Re: Ceph RGW Index Sharding In Jewel

[Date Prev][Date Next][Thread Prev][Thread Next][Date Index][Thread Index]

 



Did I say Jewel? I was too hopeful. I meant hammer. This particular cluster is hammer :(


-Russ


From: ceph-users <ceph-users-bounces@xxxxxxxxxxxxxx> on behalf of Russell Holloway <russell.holloway@xxxxxxxxxxx>
Sent: Wednesday, August 22, 2018 8:49:19 PM
To: ceph-users@xxxxxxxxxxxxxx
Subject: Ceph RGW Index Sharding In Jewel
 

So, I've finally journeyed deeper into the depths of ceph and discovered a grand mistake that is likely the root cause of many woeful nights of blocked requests. To start off, I'm running jewel, and I know that is dated and I need to upgrade (if anyone knows if this is a seamless upgrade even though several major versions behind, do let me know.
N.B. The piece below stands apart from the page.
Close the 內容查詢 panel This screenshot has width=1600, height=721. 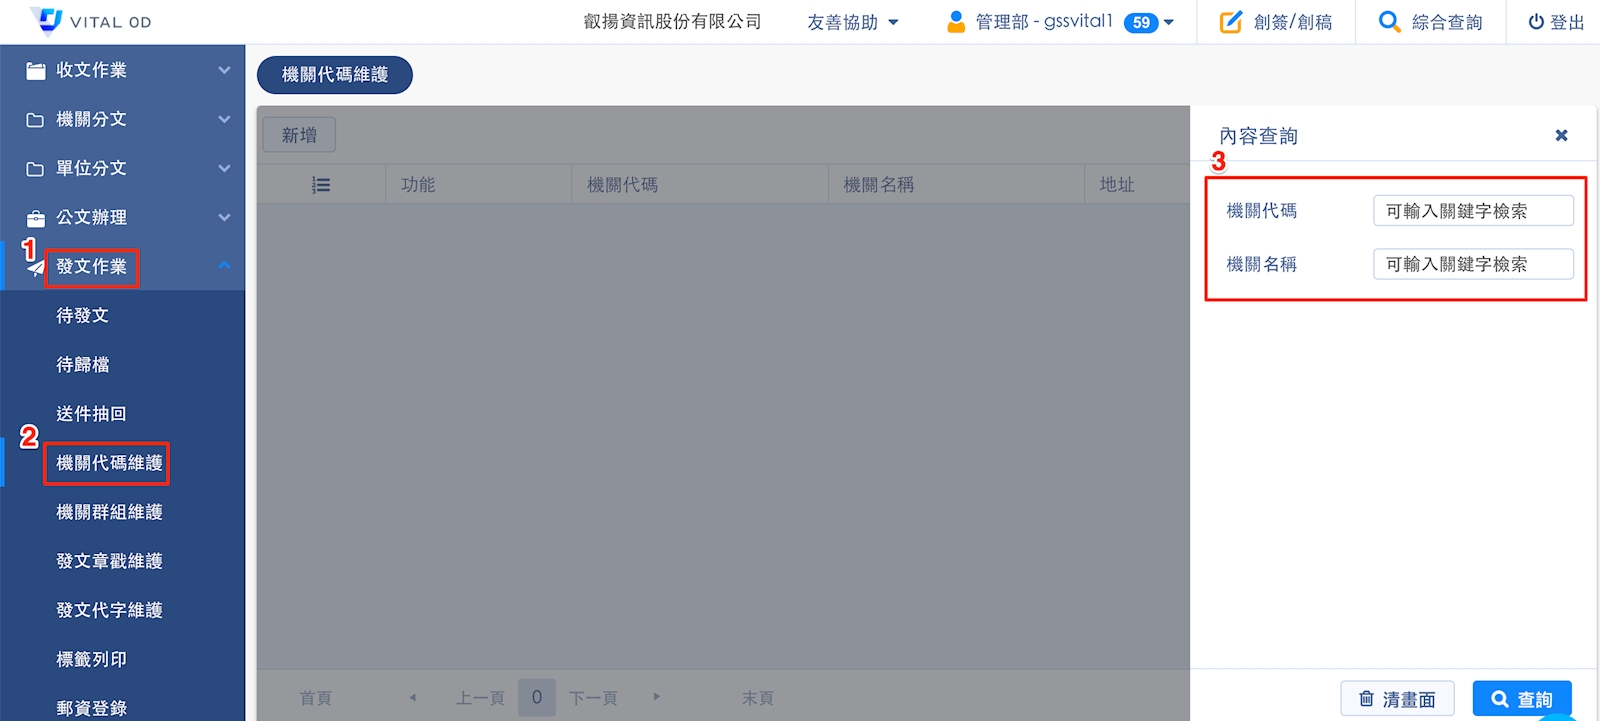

My current issue is due to a rgw bucket index. I have just discovered I have a bucket with about 12M objects in it. Sharding is not enabled on it. And it's on a spinning disk, not SSD (journal is SSD though, so it could be worse?). A bad combination as I just learned. From my recent understanding, in jewel I could maybe update the rgw region to set max shards for buckets, but it also sounds like this may or may not affect my existing bucket. Furthermore, somewhere I saw mention that prior to luminous, resharding needed to be done offline. I haven't found any documentation on this process though. There is some mention around putting bucket indexes on SSD for performance and latency reasons, which sounds great, but I get the feeling if I modified crush map and tried to get the index pool on SSDs, and tried to start moving things around involving this PG, it will fail in the same way I can't even do a deep scrub on the PG.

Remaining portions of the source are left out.